Lattice-mismatched and twisted multi-layered materials for efficient solar cells

TL;DR

This paper explores how layered, lattice-mismatched or twisted 2D materials can serve as more efficient solar cell absorbers by leveraging miniband structures and impact ionization, especially under concentrated sunlight.

Contribution

It extends the Shockley-Queisser model to account for miniband splitting in layered materials, revealing potential efficiency improvements in solar cells.

Findings

Efficiency is significantly enhanced by miniband formation.

Impact ionization plays a crucial role in boosting efficiency.

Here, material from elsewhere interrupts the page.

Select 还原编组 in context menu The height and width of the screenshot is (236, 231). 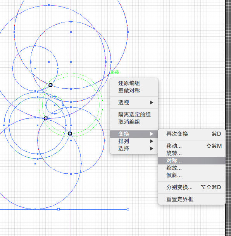[134, 83]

Concentrated sunlight further increases the potential efficiency gains.

Abstract

We argue that alternating-layer structures of lattice mismatched or misaligned (twisted) atomically-thin layers should be expected to be more efficient absorbers of the broad-spectrum of solar radiation than the bulk material of each individual layer. In such mismatched layer-structures the conduction and valence bands of the bulk material, split into multiple minibands separated by minigaps confined to a small-size emerging Brillouin zone due to band-folding. We extended the Shockley-Queisser approach to calculate the photovoltaic efficiency for a band split into minibands of bandwidth $\Delta E$ and mini-gaps $\delta G$ to model the case when such structures are used as solar cells. We find a significant efficiency enhancement due to impact ionization processes, especially in the limit of small but non-zero $\delta G$, and a dramatic increase when fully concentrated sun-light is used.